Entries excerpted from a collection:
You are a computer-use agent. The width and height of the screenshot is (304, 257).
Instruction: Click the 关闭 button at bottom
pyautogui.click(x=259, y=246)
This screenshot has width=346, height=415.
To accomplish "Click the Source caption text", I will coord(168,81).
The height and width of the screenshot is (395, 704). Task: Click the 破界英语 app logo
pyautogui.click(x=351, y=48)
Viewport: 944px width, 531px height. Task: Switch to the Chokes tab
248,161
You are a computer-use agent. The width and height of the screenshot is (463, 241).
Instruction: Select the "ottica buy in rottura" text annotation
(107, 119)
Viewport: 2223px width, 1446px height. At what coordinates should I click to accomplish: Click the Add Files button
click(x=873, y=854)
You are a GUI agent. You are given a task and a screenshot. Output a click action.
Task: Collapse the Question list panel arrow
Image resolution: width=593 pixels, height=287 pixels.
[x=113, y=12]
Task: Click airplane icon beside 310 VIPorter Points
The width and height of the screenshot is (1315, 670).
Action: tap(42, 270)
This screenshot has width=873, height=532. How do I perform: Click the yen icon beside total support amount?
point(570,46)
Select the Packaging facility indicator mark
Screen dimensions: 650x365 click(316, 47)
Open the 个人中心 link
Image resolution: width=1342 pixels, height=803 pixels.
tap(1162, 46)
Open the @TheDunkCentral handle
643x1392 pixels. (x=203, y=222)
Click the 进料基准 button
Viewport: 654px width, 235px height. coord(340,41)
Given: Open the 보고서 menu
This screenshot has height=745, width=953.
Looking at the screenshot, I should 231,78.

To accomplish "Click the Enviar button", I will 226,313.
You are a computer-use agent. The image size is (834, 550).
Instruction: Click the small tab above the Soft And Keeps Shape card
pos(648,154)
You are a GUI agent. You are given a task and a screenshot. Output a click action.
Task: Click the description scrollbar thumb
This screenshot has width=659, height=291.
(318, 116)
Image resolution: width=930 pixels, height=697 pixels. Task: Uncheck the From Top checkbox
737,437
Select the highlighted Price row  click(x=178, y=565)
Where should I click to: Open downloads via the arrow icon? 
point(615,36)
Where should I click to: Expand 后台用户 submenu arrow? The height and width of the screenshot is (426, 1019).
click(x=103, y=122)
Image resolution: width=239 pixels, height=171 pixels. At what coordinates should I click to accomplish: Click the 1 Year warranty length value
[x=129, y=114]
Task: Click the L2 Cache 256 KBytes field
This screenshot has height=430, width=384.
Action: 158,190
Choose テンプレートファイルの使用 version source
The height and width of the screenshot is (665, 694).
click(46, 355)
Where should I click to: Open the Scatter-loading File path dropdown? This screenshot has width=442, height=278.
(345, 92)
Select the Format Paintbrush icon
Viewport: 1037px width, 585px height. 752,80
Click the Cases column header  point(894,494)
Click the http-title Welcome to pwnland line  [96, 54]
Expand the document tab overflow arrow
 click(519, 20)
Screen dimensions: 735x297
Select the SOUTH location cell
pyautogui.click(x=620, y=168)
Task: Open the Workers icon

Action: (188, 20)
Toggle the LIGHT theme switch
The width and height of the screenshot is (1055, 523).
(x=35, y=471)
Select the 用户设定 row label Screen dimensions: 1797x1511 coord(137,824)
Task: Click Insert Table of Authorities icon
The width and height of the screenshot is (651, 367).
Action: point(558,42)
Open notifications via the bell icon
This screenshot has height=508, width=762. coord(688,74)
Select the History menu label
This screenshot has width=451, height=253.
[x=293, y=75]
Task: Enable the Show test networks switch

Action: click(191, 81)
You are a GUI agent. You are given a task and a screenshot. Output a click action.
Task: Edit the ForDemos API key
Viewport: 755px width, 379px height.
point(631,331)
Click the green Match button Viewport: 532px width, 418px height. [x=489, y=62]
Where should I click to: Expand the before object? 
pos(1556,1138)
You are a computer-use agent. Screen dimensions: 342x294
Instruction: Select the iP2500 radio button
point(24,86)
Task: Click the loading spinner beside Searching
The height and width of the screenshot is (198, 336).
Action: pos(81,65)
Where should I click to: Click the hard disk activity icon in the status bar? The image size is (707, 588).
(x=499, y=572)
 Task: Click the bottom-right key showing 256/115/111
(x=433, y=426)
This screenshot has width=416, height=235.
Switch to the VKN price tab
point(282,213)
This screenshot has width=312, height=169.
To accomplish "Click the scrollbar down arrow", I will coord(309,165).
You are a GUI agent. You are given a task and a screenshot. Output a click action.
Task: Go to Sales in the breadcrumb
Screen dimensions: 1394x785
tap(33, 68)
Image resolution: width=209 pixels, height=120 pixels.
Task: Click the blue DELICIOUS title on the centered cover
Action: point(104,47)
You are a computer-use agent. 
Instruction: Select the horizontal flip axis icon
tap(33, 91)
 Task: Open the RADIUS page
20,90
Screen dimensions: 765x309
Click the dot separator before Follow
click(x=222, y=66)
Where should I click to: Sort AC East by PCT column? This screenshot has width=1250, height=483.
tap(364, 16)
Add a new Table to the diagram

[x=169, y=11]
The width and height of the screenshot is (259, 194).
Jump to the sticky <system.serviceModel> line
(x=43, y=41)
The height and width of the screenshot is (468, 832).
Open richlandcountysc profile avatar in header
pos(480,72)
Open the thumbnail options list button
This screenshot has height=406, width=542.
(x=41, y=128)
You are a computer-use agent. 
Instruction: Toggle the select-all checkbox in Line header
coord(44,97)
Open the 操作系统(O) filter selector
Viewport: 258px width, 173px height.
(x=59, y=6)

YOUR TASK
Rewrite everything from the line containing "Where should I click to: Click" down to the line containing "I will coord(309,165).", putting "drive activity icon" in place of "hard disk activity icon" and leaving all else unchanged.

WORKED SOLUTION
Where should I click to: Click the drive activity icon in the status bar? The image size is (707, 588).
(x=499, y=572)
 Task: Click the bottom-right key showing 256/115/111
(x=433, y=426)
This screenshot has width=416, height=235.
Switch to the VKN price tab
point(282,213)
This screenshot has width=312, height=169.
To accomplish "Click the scrollbar down arrow", I will coord(309,165).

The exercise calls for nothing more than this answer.